Over the course of our lives, we are all likely to experience some limitation of our abilities, whether due to injury or illness, frailty in body or mind as we age, or just trying to get around with a child in a stroller. Throughout these changes of circum-stance, universal design—which the notfor- profit research and advocacy group Global Universal Design Commission (GUDC) defines as “a process that enables and empowers a diverse population by improving human performance, health and wellness, and social participation”—goes beyond mere accessibility. Its aim is to improve the quality of life.
“When universal design really works,” says Susan Ruptash, a principal at Toronto-based Quadrangle Architects, “people don’t say, ‘Wow! This is accessible.’ They say, ‘Wow! This is fabulous.’" Both people with disabilities and those without are appreciating the new 34th Street/ Hudson Yards subway station, a centerpiece of New York’s redevelopment plan for Manhattan’s far west side. The city’s subway system is more than a century old, and many of its stations are notoriously difficult to navigate. But here, ease of use and inclusive design were key planning concepts. “With this new station in the system, we had the opportunity to integrate all users,” says Beth Greenberg, principal with Dattner Architects, design architects for the project.
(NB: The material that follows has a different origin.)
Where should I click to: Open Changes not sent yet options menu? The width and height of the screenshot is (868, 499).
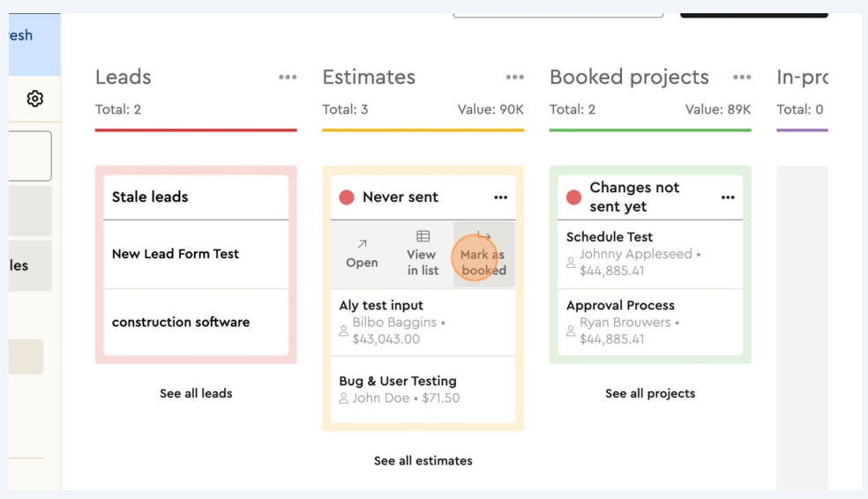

The station, designed for a peak hourly capacity of 30,000 commuters, is 125 feet below street level, and the configuration of the descent showcases the inclusive concept. A pair of glass-enclosed inclined elevators, a first in New York’s transit system, travel parallel to the station’s banks of escalators down the long slope from upper to lower mezzanines, enabling passengers with a disability (or stroller, or large load) to experience what Greenberg describes as “a shared quality of movement.”
“Equitable use,” in which an environment provides the same means of use for all users— identical whenever possible; equivalent when not—is one of the primary principles of universal design, according to the Center for Universal Design at North Carolina State University. The idea is that a well-designed environment avoids isolating or stigmatizing any group of users, or privileging one group over another. In fact, the Hudson Yards elevators are so unlike the secondary paths to which less thoughtful design often directs disabled usere elevators’ speed is set low to deter people who don’t need them from riding just for fun.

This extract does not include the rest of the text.